Description 1- My collaborator Gerónimo Uribe Bravo and I have completed the first rigorous study of random walks with random reinforced relocations. This model was originally introduced in the physics literature as a model for animal foraging behaviour. Our contribution is to extend the model far beyond its orignal setting and introduce a probabilistic method to prove the results conjectured by the physicists. This first study open the way for further developments: we showed general results for the typical position of the walker at large times by proving a central limit theorem, but other questions such as the behaviour of large deviations remain open.

2- Another output of this project is a collaboration with math biologists from the university of Bath, Dr Kit Yates and his PhD student Cameron Smith, on domain-growth, a key process in, e.g., embryonic development, the growth of tissue, and limb regeneration.
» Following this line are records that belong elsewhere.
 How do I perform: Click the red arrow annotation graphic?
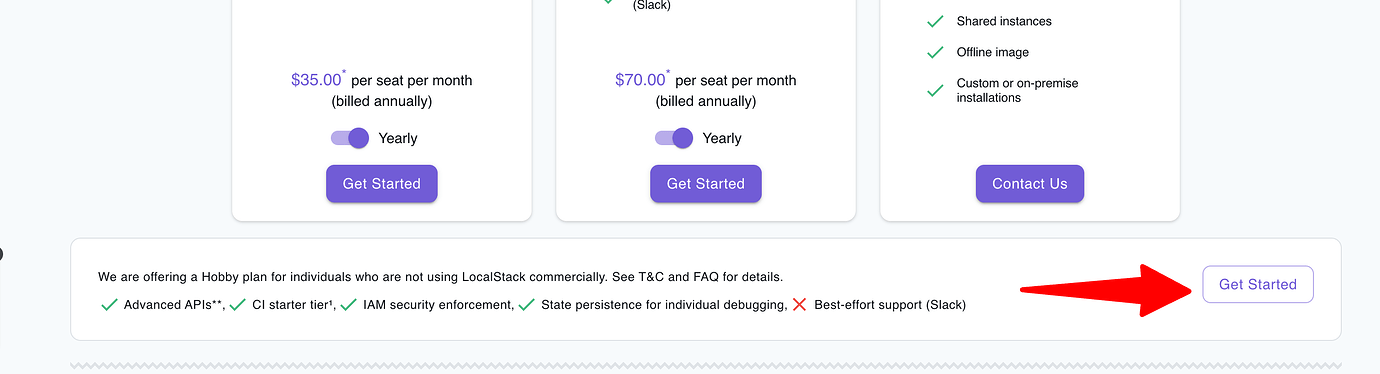1107,290
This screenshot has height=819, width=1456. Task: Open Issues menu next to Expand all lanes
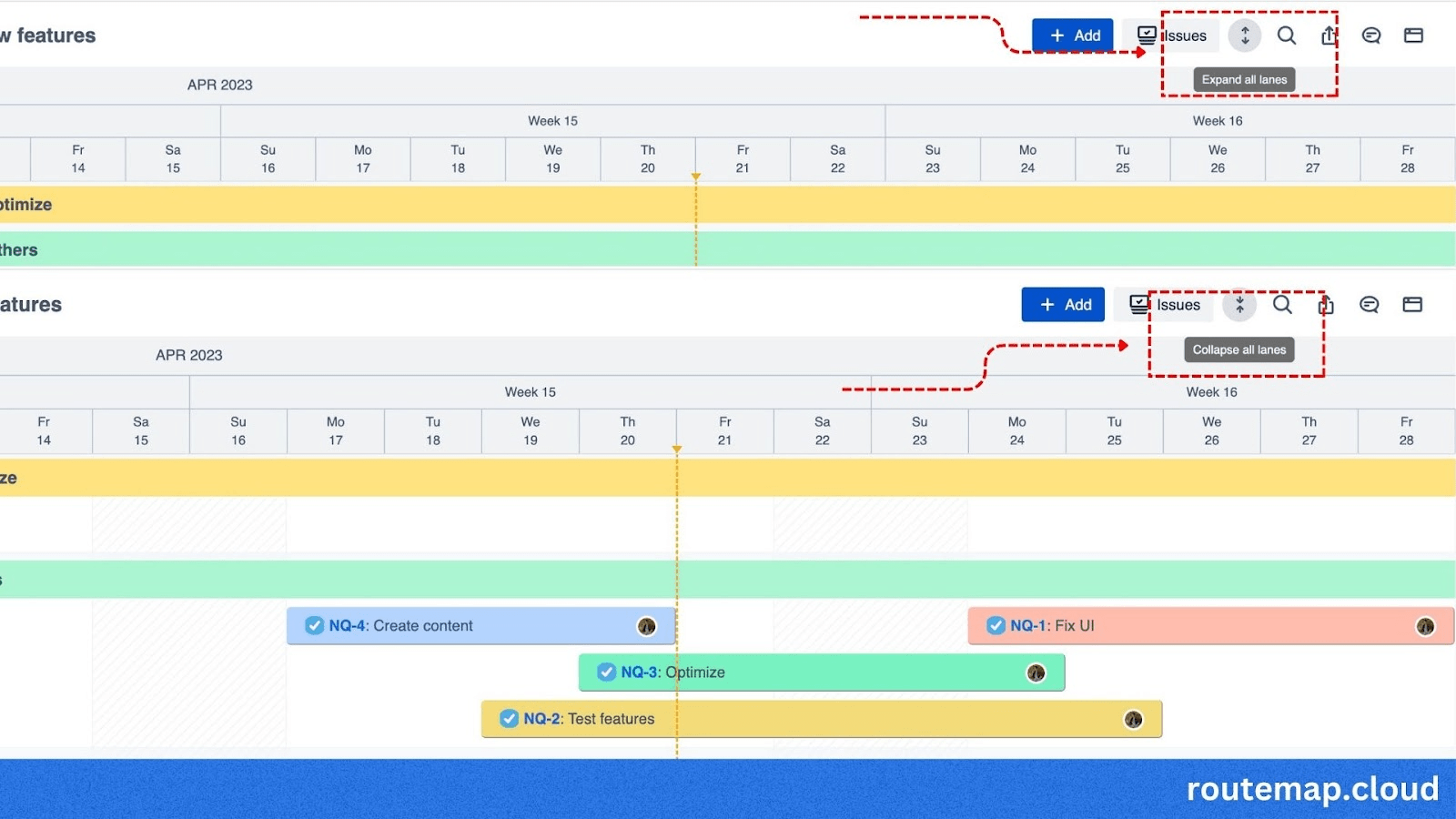(x=1172, y=35)
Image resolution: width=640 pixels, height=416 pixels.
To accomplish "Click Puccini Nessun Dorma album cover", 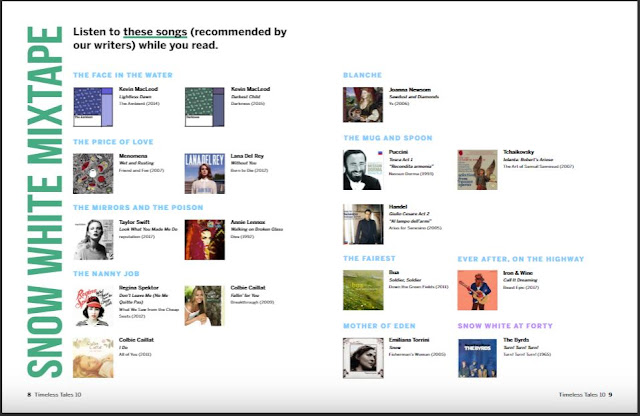I will (362, 169).
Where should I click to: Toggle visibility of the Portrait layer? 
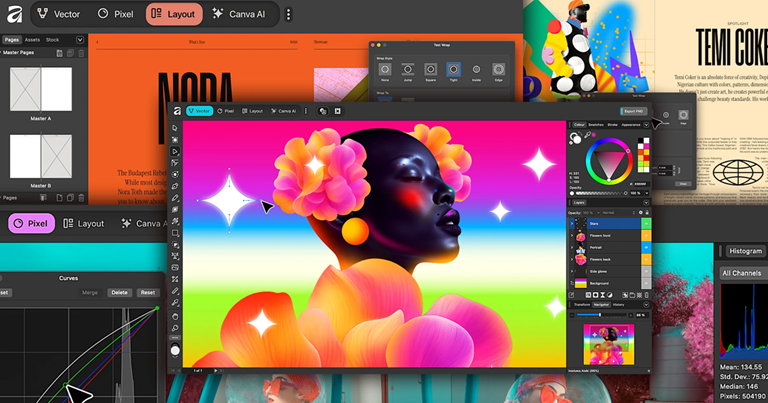click(645, 247)
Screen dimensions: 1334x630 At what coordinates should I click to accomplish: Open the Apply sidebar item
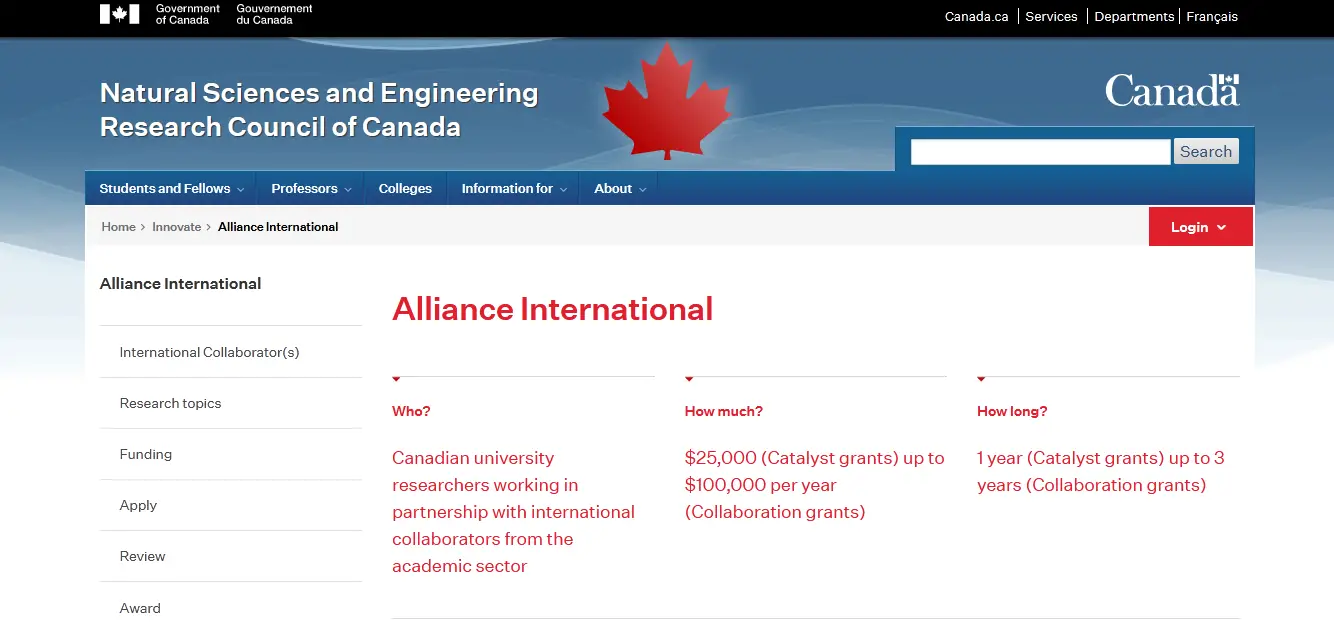tap(138, 505)
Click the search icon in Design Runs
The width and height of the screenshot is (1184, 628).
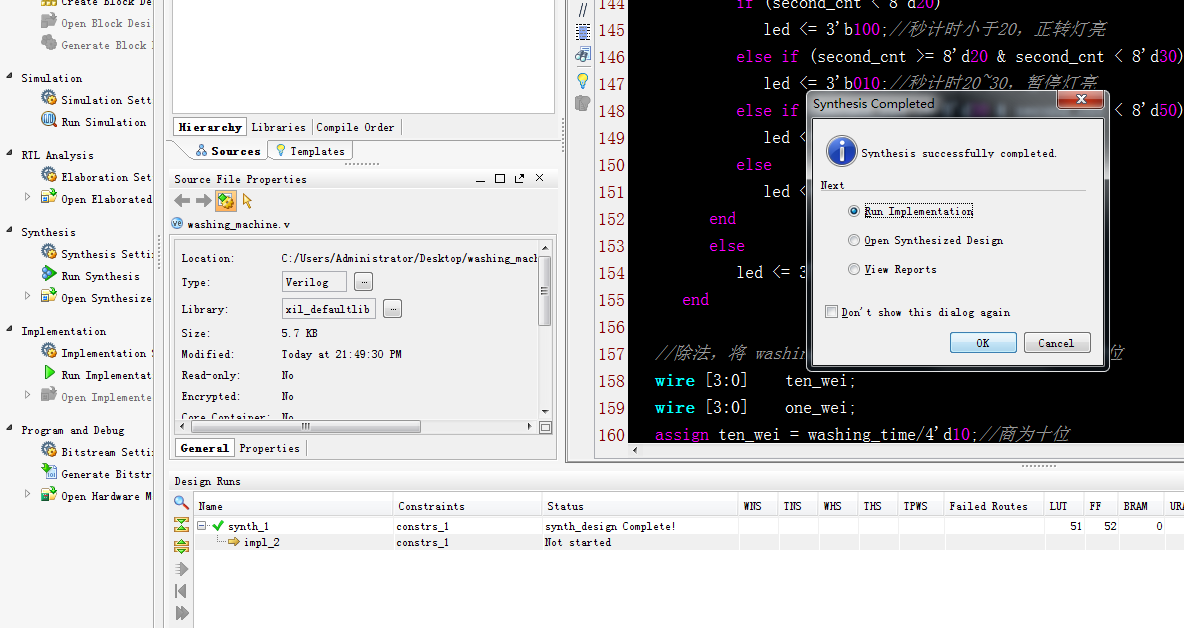181,503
We explain why the classical model is biased at the boundary and how to fix this problem.

3- A more fundamental output of the project, in collaboration with Jakob Björnberg (Gothenburg), Peter Mörters (Cologne) and Daniel Ueltschi (Warwick) is a paper on ``color-and-divide'' processes motivated by applications to random loops models. These processes are important models in statistical physics, in particular because of their close links to the Bose-Einstein condensation, for which a rigorous explanation is still missing.
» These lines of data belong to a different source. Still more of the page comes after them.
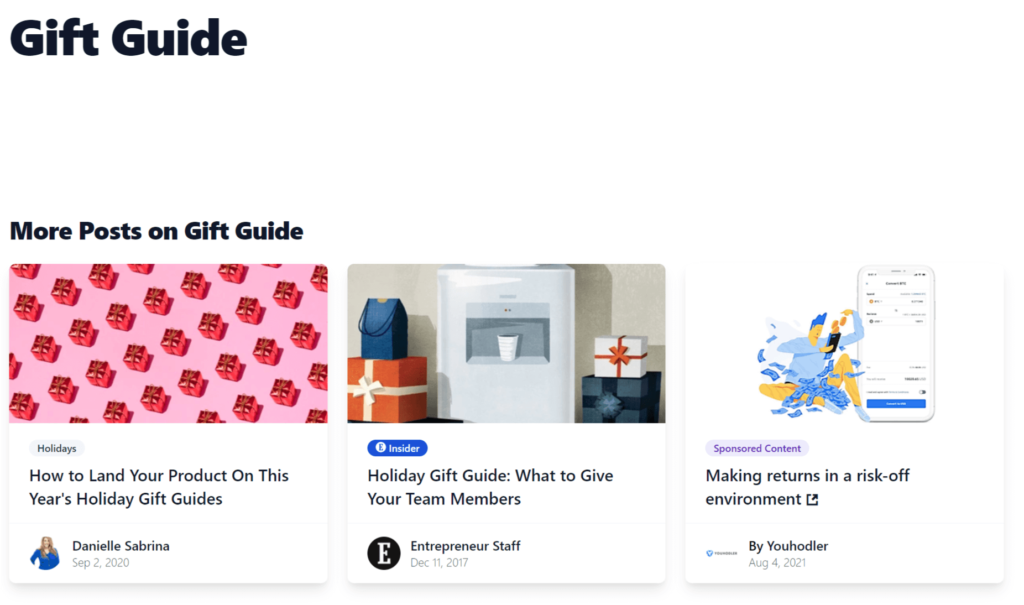Viewport: 1024px width, 605px height.
Task: Click the 'More Posts on Gift Guide' heading
Action: (x=156, y=231)
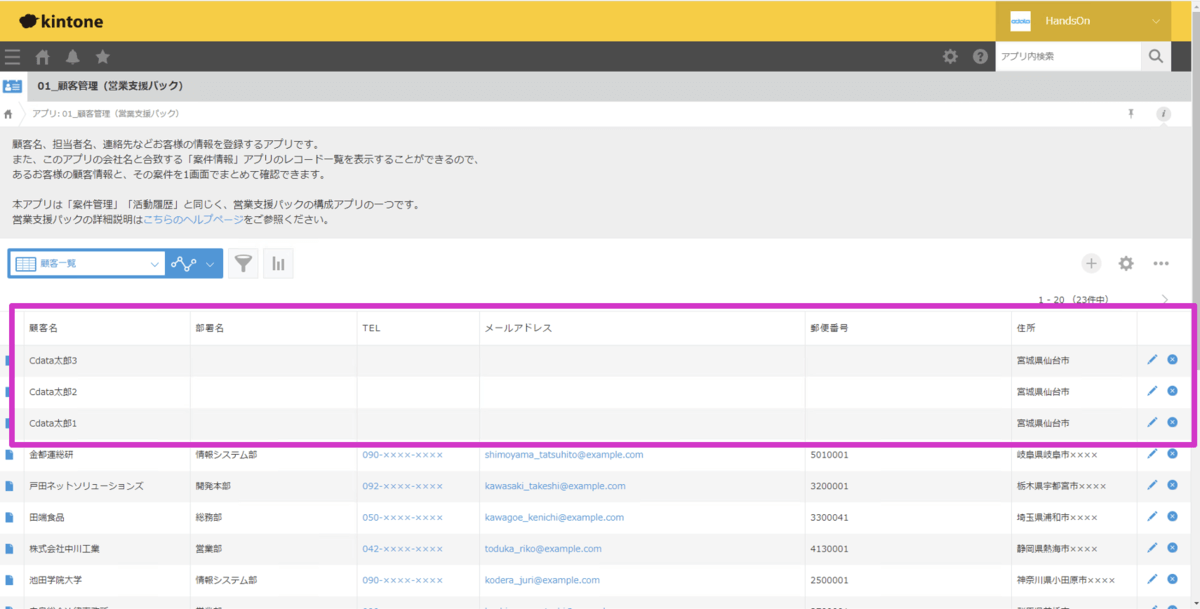This screenshot has height=609, width=1200.
Task: Open the help question mark icon
Action: [x=980, y=57]
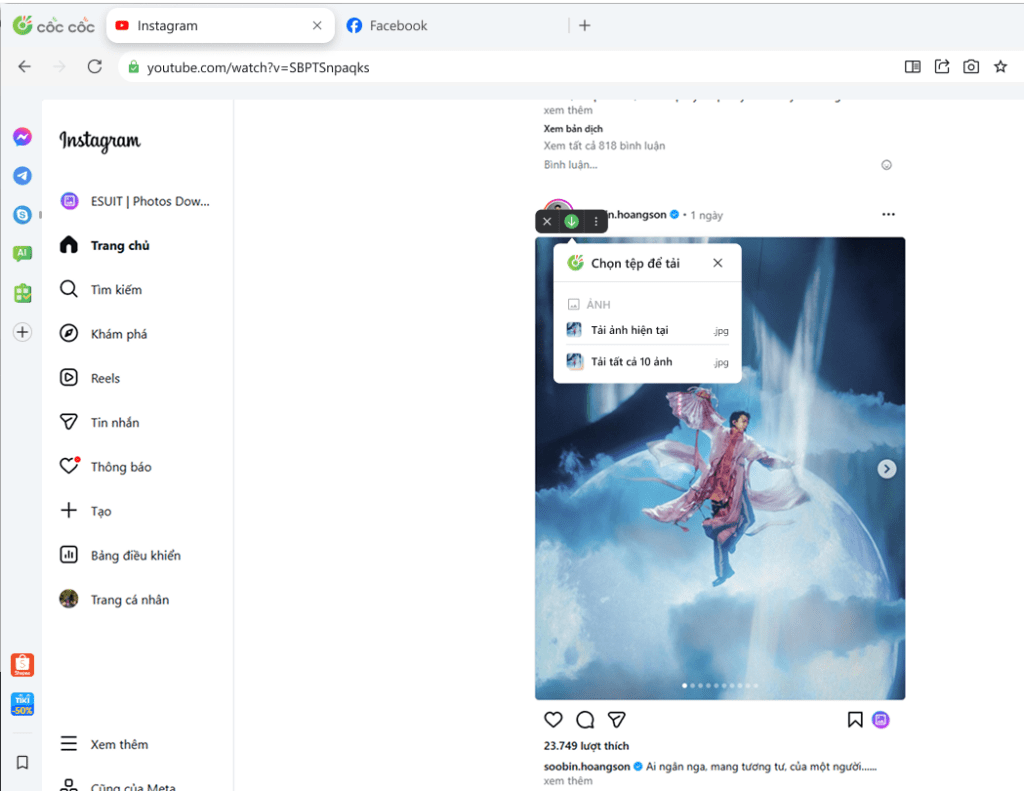Share post using paper plane icon
This screenshot has width=1024, height=791.
617,719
4- A core-output of the project is an article with Denis Villemonais is now published in the Annals of Applied Probability. We show how to apply stochastic approximation methods to the analysis of the recent model of infinitely-many-colour Pólya urns. This paper unveils important links between this model and the theory of quasi-stationary distribution and its application to Monte-Carlo simulation methods.

5- Two important output on Part C of my proposal are (A) a result on the degree distribution in a model of random simplicial complexes that was introduced in the physics literature and (B) a result on the maximal degree in a model of reinforced branching processes that generalises the famous Bianconi and Barabasi model for complex networks.
The latter is now published at Random Structures and Algorithms, the second is accepted for publication at the Annals of Applied Probability.

6- With Daniel Kious (Bath) and Bruno Schapira (Marseille), we introduced a new model for ants finding shortest paths between their nest and the food using reinforcement-learning. It is well-known that ants find shortest paths using no other means of communication than the pheromones they deposit behind them: our model is the first probabilistic model for this phenomenon. In two outputs, one published at the Journal de l'Ecole Polytechnique and one accepted for publication at the Annals of Applied Probability, we show how little variations in the definition of the model can change the output drastically, showing that this model has the mathematical richness to justify further study.
Exploitation Route Outcomes 1- and 4- open the way to other studies, and in fact have already been cited in the probability and physics literature. It is in particular important to explore the applications of 4- to the rigorous analysis of Monte-Carlo simulation methods. Finally, I believe that 6- is the start of a whole new strand of research on the application of discrete probability theory to reinforcement learning.